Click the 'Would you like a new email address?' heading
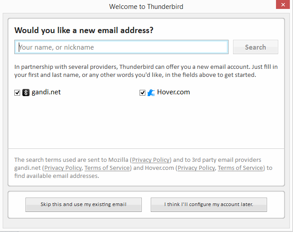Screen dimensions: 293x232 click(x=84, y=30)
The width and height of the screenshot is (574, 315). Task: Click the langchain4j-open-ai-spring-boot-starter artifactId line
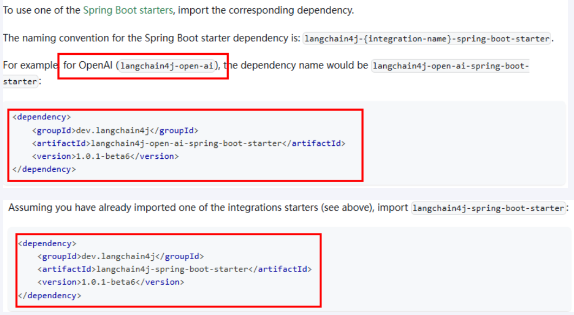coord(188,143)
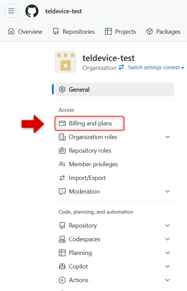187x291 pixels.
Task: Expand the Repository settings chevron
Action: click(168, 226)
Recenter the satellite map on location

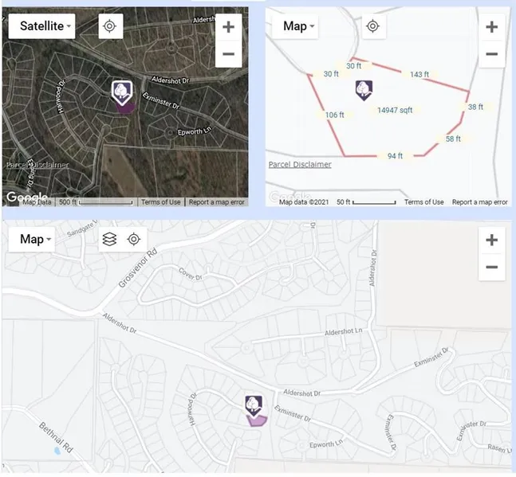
——————
• Problem statement:
Set down the material word for word, and drop every picture from it.

• Answer for this exercise:
Click the 'Would you like a new email address?' heading
Screen dimensions: 293x232 click(x=84, y=30)
The width and height of the screenshot is (574, 315). Task: Click the langchain4j-open-ai-spring-boot-starter artifactId line
coord(188,143)
187x291 pixels.
Task: Expand the Repository settings chevron
Action: click(168, 226)
Recenter the satellite map on location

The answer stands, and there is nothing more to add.